El caluroso y singular país, tan diminuto como peleón, tan oriental como sorprendentemente occidental, parece haber tomado el relevo de megalópolis asiáticas como Tokio, Hong Kong o Shanghai que han convertido en un gran escaparate mundial sus neones y su apuesta por la verticalidad. Al igual que ellas, Singapur tiene una ilimitada capacidad de seducción. Por su pasado de colonia británica, por su apasionante mezcla de culturas china, malaya, tamil, con el inglés como otra lengua oficial, por su permanente colonia de trabajadores extranjeros, por su magnífica y variada gastronomía y por una fantasiosa propuesta arquitectónica que, planificada en atención a las compras, el consumo y el ocio, corre cierto riesgo de confundir el enclave con un gran parque temático. Es un lugar alucinante. Diseñado para abrir bien los ojos, sobre todo si se tiene en cuenta que mucho de lo que causa asombro no existía hace diez años.

El epicentro de esta sociedad que parece inmersa en una burbuja sin fin es Marina Bay. Los bólidos de Fórmula 1 derrapan en septiembre por allí y la han dado a conocer al mundo, atrayendo el tipo de turismo al que aspiraba Valencia. A su alrededor destacan los edificios más exclusivos, como el del hotel Ritz Carlton, que acaba de estrenar en su última planta, la 32, un espléndido Club Lounge para sus clientes más privilegiados, quienes disfrutan de un espacio privado de buffet, biblioteca y una sala para recibir visitas de negocios. Desde allí la panorámica es fascinante. Se pueden ver los partidos de un campo de fútbol flotante, al estilo de una pista de baile ubicada frente a la gran postal de los rascacielos, y, sobre todo, se puede captar la insolencia del Marina Bay Sands, ese megacasino que Adelson, el magnate que planea Eurovegas, hizo crecer donde antes había olas.

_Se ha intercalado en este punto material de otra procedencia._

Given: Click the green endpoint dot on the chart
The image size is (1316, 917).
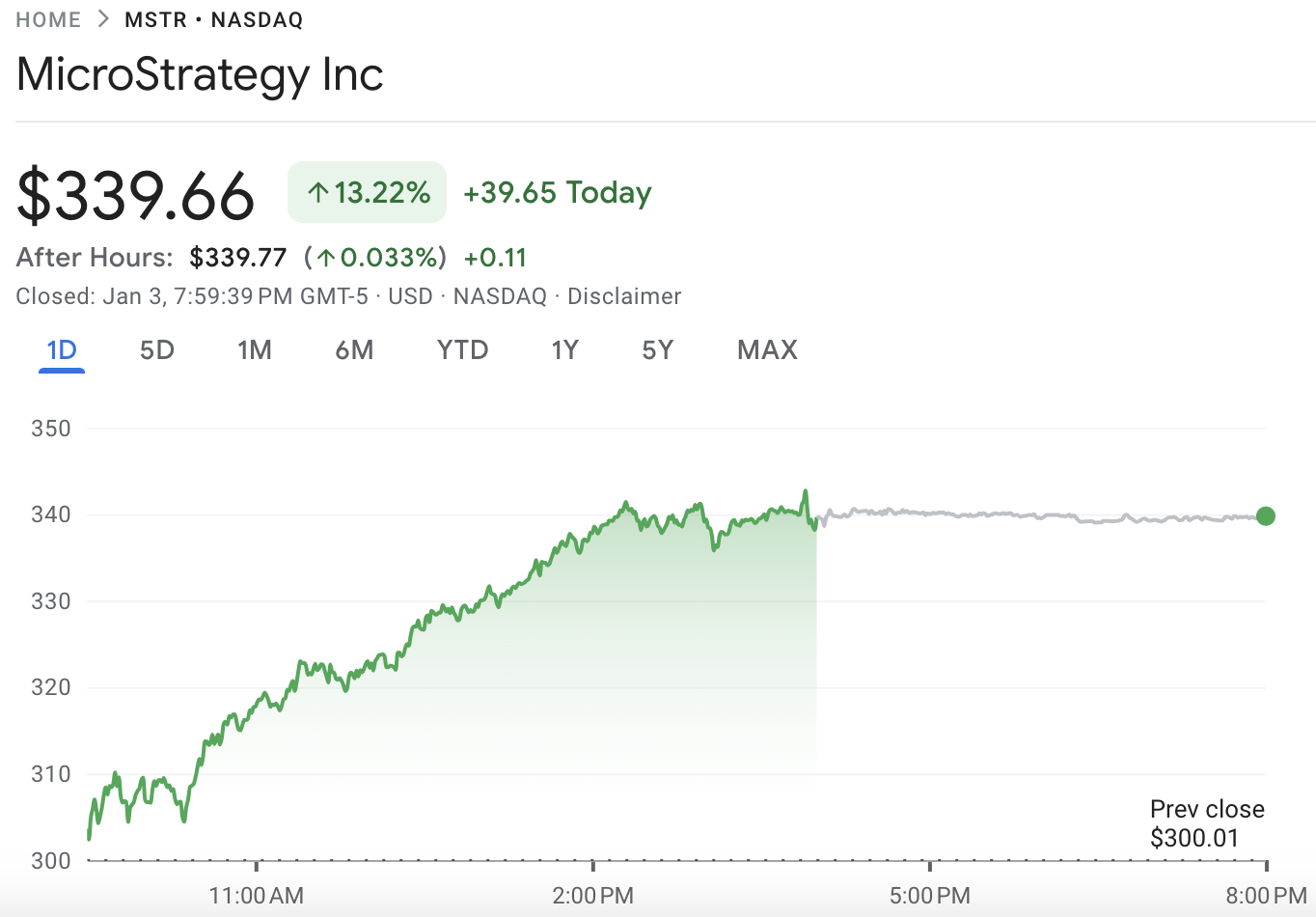Looking at the screenshot, I should point(1266,516).

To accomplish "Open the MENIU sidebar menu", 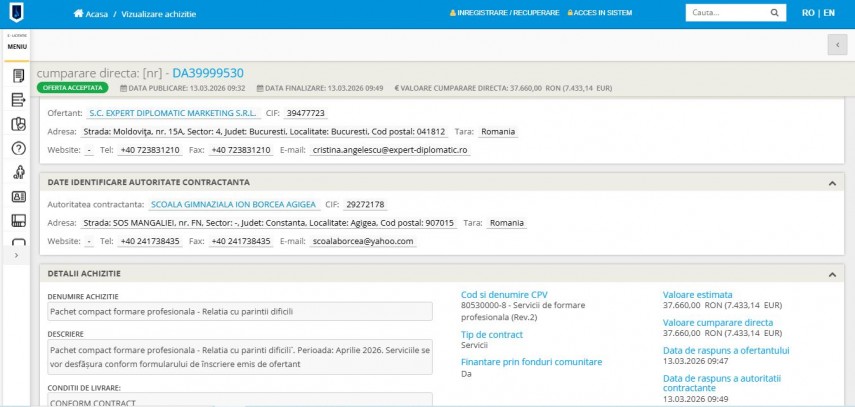I will click(17, 46).
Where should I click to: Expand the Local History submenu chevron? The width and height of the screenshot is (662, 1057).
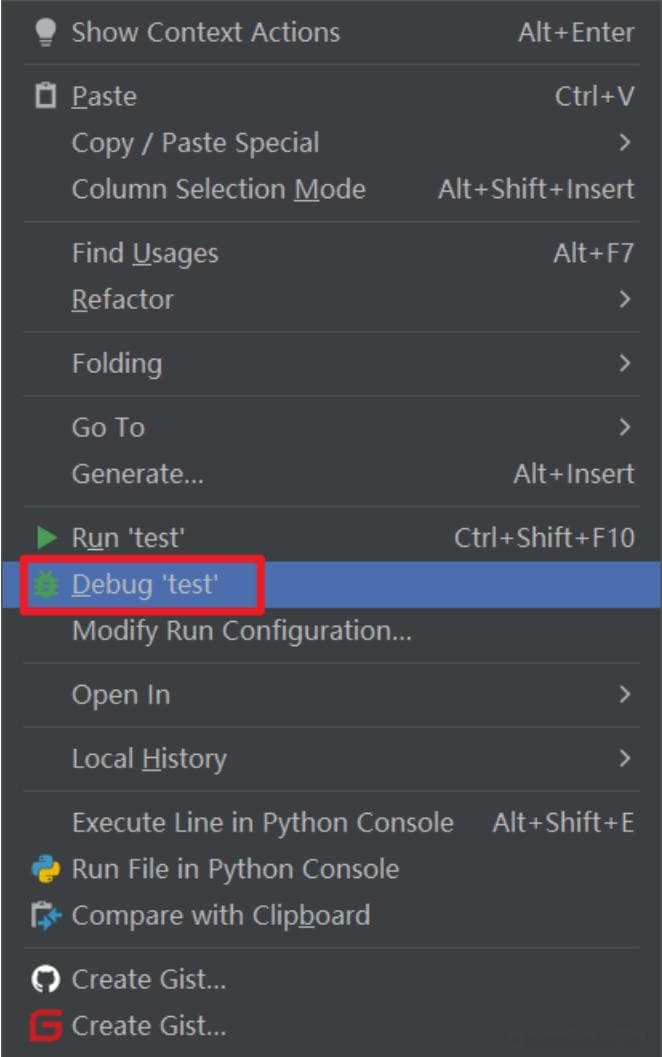coord(625,758)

El coloso merece la visita. Aparte de las salas de juego, alberga otro caro hotel con una piscina colgante en la azotea que comparte espacio con Ku De Ta, una discoteca muy recomendable si se quiere apreciar cómo se las gastan por aquí y cómo hacen gastarlas, pues no es nada barata. Un Gin Tónic breve ronda los quince euros, aunque se apura mientras se admira de cerca los magníficos edificios del distrito financiero, el cuarto centro de negocios más importante del mundo. La planta baja, donde la empresa Ultimate Drive alquila Ferraris y Lamborguinis, comunica con un centro comercial tan grande que incluso se puede recorrer en barca por un estrafalario canal al estilo veneciano. Muchos locales están ocupados por marcas populares, accesibles, pero las firmas de lujo son multitud, a juego con un entorno ideado para satisfacer gustos exigentes. El paseo por los alrededores descubre restaurantes con ambiciones, como el Catalunya, del ex de el Bulli Pol Perelló, una ópera, un museo de ciencia y un jardín botánico que alberga un millón de especies y árboles artificiales con pasarelas en las alturas.

Sabor al pasado

Una visita rápida a Singapur, propia de una escala de tres días en un viaje a Tailandia, puede conllevar una impresión equivocada. De que esta es una ciudad casi falsa, irreal, de último diseño. Preparada para agradar. Extremadamente limpia y segura, con una inquietante estabilidad política, todo parece a estrenar. Ni siquiera hay coches viejos, pues el permiso de circulación es carísimo y caduca a los diez años, siete si son taxis.

Pero más allá de Marina Bay es cuando la urbe de cinco millones de habitantes entra en ebullición. Las modernas oficinas dejan paso a hermosos edificios coloniales como el del hotel Raffles, llamado así en homenaje al fundador británico. Muy cerca está Chinatown, con su templo budista, sus faroles y una gama de colores que va subiendo de tonalidad a medida que se acercan las calles de Little India y las de Kampong Glam, donde reside la comunidad malaya. Maravilla ver tanta gente tan variopinta, de culturas y religiones tan distintas, y que de fondo siempre acabe sonando el inglés.

Un paseo en barco por las islas de alrededor confirma que este es un extraño paraíso. Hay yates de hombres de negocios y barcas de pescadores. El paisaje abruma. En el horizonte de la isla de Sentosa se ven las formas de la montaña rusa del parque Universal Studios. A lo lejos se distinguen los buques, decenas, cientos, esperando su turno en el puerto.